I was left outside of my grandparent's trailer.  Mom and Dad were inside.  I could hear yelling.  The sky was grey and getting darker.

Movement in winter coats is hard enough but the fake-fur lined hood of my plaid wool coat was firmly tied below my chin.  Snowmobile boots and mittens kept me close to the trailer.  The snow in the yard was almost as high as me.

Whatever was going on inside must have been important.  My mother had told me to play outside.  She bent down, fussed with my coat and used her sing-songy voice.  I looked around noting the impending darkness, the snow, the lack of things to play with in a retirement community trailer park but it was clear I was staying outside. 

I was told later the fall made me pass out.  That my Dad was so frustrated from the talk with my grandparents that he took off.  That my mother;'s brother had to drive me to the hospital.

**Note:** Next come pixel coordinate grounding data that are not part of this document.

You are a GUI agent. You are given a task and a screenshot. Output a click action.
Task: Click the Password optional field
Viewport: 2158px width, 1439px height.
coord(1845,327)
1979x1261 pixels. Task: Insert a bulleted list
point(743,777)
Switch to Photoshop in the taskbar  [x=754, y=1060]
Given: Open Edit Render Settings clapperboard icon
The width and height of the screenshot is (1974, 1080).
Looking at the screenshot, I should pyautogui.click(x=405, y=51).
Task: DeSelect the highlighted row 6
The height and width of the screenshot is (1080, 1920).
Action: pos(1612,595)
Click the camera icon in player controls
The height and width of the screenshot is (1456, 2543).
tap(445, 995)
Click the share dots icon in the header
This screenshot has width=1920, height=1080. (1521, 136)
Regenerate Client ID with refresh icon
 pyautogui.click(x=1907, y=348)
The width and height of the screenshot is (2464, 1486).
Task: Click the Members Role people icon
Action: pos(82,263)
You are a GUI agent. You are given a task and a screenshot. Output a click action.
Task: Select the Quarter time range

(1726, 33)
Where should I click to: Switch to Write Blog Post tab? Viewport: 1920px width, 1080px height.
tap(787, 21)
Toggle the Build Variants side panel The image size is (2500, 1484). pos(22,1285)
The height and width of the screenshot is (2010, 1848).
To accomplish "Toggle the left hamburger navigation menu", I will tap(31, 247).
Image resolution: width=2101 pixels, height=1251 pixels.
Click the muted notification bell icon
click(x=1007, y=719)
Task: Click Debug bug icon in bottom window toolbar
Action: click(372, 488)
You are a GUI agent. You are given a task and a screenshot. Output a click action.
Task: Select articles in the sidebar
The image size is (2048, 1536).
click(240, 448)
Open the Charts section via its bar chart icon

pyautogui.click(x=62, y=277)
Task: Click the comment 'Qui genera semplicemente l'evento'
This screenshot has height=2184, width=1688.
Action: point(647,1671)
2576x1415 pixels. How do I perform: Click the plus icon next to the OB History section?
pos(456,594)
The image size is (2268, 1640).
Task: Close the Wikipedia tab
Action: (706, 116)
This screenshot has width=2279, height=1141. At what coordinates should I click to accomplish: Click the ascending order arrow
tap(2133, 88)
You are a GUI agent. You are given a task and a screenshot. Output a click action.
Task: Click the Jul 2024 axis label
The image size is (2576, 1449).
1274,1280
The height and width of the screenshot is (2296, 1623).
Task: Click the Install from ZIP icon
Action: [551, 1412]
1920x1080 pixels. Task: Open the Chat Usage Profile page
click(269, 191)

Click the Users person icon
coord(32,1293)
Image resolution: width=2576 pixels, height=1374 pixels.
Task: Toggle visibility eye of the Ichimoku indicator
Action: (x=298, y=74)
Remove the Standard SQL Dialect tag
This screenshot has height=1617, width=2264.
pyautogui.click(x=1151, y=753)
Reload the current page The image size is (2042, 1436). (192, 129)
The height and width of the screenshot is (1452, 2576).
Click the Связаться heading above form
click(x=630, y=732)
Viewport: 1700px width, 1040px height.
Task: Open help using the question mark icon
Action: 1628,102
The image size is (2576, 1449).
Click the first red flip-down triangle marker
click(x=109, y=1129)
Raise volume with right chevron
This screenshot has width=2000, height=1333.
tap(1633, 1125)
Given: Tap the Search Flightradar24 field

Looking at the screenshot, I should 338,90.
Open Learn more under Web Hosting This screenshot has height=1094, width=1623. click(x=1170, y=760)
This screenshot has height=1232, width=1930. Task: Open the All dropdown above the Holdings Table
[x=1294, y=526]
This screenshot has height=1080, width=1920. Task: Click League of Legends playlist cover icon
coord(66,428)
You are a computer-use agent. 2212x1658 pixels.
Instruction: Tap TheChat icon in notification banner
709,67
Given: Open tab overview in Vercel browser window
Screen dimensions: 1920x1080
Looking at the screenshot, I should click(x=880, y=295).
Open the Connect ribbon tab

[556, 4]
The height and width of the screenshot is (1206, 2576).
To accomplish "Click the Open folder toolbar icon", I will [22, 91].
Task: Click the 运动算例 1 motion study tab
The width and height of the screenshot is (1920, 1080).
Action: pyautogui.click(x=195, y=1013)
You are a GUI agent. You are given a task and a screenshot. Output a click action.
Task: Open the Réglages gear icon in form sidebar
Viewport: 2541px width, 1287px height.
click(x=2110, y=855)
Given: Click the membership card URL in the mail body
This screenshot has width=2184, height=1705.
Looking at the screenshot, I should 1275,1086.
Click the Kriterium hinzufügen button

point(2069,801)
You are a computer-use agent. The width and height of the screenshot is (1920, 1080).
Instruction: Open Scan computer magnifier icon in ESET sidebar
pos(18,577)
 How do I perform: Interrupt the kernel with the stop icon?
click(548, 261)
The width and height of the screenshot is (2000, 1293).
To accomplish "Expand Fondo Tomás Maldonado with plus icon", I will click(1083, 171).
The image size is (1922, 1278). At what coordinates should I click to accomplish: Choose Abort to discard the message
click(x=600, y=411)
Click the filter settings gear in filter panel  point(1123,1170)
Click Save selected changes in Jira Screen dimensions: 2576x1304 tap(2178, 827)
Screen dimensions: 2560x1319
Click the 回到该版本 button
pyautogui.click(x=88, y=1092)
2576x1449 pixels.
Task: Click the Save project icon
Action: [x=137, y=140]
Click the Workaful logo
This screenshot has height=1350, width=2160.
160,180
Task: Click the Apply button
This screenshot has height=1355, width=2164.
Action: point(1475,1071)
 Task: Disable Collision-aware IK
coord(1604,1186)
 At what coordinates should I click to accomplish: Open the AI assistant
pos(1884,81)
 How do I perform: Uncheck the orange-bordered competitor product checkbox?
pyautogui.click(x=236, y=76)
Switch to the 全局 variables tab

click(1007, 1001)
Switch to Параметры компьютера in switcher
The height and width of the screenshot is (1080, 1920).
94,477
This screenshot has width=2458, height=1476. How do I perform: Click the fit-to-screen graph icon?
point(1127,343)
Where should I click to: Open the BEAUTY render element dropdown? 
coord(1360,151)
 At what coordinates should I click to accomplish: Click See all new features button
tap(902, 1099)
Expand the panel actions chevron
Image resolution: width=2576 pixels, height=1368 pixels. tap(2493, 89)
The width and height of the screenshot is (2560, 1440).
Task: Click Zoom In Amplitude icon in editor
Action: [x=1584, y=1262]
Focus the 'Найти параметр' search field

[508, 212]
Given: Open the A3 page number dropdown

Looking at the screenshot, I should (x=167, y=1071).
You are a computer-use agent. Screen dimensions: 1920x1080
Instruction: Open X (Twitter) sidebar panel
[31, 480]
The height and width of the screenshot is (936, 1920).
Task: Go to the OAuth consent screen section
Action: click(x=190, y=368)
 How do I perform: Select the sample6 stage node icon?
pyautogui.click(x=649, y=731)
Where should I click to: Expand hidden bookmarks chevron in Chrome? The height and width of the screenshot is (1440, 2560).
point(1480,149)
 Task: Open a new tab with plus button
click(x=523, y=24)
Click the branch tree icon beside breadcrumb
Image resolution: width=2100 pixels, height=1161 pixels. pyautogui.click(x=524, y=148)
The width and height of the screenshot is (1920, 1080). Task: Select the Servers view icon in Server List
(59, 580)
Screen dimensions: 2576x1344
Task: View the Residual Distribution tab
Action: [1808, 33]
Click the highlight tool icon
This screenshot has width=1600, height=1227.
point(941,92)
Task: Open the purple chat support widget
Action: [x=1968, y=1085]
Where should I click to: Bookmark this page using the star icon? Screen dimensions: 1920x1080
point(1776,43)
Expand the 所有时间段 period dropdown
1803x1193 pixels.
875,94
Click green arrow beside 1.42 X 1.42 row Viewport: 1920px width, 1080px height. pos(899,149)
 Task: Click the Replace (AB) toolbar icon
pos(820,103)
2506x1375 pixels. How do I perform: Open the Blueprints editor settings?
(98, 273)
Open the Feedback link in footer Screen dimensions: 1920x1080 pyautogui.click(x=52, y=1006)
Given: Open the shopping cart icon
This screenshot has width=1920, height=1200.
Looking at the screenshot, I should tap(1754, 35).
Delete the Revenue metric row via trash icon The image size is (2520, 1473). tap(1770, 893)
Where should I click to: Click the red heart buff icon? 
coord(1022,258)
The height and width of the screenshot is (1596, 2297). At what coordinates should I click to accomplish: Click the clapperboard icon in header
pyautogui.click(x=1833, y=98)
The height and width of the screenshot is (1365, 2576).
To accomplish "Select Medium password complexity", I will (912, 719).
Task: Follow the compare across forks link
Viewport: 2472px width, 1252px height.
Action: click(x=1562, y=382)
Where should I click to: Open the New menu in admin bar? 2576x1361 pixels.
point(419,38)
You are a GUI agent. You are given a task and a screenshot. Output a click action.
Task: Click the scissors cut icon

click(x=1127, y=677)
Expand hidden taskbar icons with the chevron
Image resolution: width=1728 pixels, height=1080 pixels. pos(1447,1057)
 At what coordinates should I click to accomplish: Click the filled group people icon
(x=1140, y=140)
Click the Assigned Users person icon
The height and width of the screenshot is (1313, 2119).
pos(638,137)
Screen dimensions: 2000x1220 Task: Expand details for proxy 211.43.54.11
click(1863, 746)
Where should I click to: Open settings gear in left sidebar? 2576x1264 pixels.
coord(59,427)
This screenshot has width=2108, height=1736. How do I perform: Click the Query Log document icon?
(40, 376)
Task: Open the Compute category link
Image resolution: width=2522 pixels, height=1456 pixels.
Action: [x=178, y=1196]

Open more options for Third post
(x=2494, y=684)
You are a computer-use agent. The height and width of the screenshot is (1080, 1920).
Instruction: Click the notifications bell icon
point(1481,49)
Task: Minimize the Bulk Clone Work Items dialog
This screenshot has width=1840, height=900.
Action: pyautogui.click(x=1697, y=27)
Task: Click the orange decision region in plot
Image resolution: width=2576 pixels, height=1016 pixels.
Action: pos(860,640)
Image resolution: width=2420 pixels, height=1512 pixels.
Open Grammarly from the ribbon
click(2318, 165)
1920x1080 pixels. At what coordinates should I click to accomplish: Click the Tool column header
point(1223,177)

I remember the drive.  The top of his car was gone.  The breeze was cool on my face as I lay on my back in the back seat.  The streets were empty, no one else was around as we floated down the road.  I saw a dark sky full of stars.  A sky I wouldn't really see until 20 years later in the Mojave Desert but there it was a blanket over me.  I remember laughing at the sky.

I woke up in the hospital.  My dad was there in a chair near my bed, his long stringy hair hanging over his face as he rocked forward his hands cradling his forehead.  My big sister was there with the same stringy hair.  She came right at me as I opened my eyes.  My mom was behind a curtain crying.  A nurse was nodding her head as she listened to my mother sob. 

"We were telling my parents," her breath jagged, "that we are getting a divorce."